Les icônes d'Eugenia Gortchakova
Pour sa première exposition au Canada, Eugenia Gortchakova
a choisi d'accrocher ses toiles peintes avec beaucoup de minutie
à la Galerie des arts visuels de l'Université Laval,
une exposition qui se poursuit jusqu'au 14 mars. Depuis plusieurs
années, cette artiste d'origine russe, désormais
citoyenne allemande, se promène à travers le monde
avec ses tableaux. Qu'elle expose à la Biennale de Venise,
à la Triennale des arts au Caire ou à Cracovie,
elle cherche à savoir quelles réactions suscitent
ses oeuvres auprès de publics variés. Il faut dire
que sa peinture aborde des thèmes on ne peut plus universels:
la vie, la mort, le temps qui passe.
Petite fille, Eugenia Gortchakova éprouvait une grande
angoisse: celle de perdre son temps. Littérature, musique,
sciences, elle a tout essayé pour tenter de s'apaiser.

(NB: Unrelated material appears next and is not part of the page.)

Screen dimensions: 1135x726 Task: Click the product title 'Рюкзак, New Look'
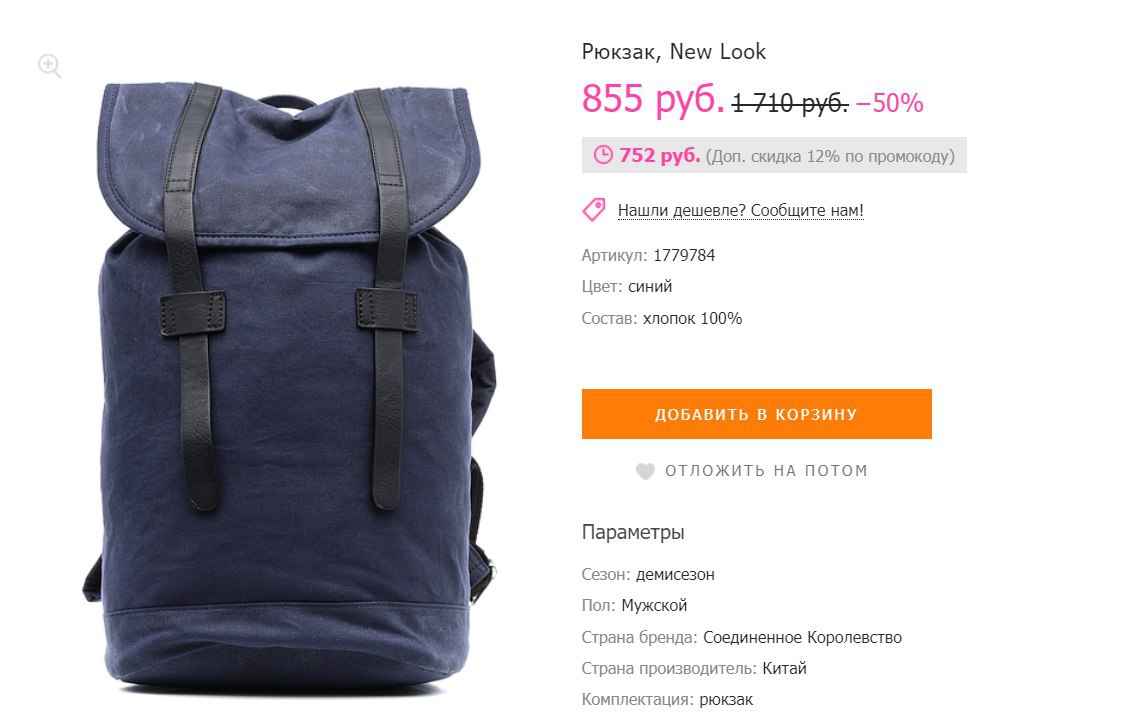point(674,51)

Cependant, ce n'est qu'en se saisissant d'un pinceau qu'elle
a commencé à se calmer. "Pour moi, la pratique
de la peinture ressemble à un exercice de méditation,
explique l'artiste. Chaque jour, je m'installe devant un de mes
tableaux et je trace des lignes qui marquent l'écoulement
du temps. Cette méthode me permet de me nettoyer la tête
et de m'ouvrir au monde."
Ses toiles se composent donc de milliers et de milliers de minuscules
lignes de couleurs différentes qui peu à peu donnent
naissance à une forme circulaire ou, au contraire, très
plane. Cette opposition marque sa conception du temps, à
la fois semblable pour les grandes étapes de la vie, de
la journée ou les changements de saison, et si distincte
pour chacun. Les cercles aux effets presque hypnotiques esquissent
les passages de l'enfance à l'adolescence, de la vie adulte
à la mort, tandis que, dessous, les lignes transversales
symbolisent les expériences singulières des individus.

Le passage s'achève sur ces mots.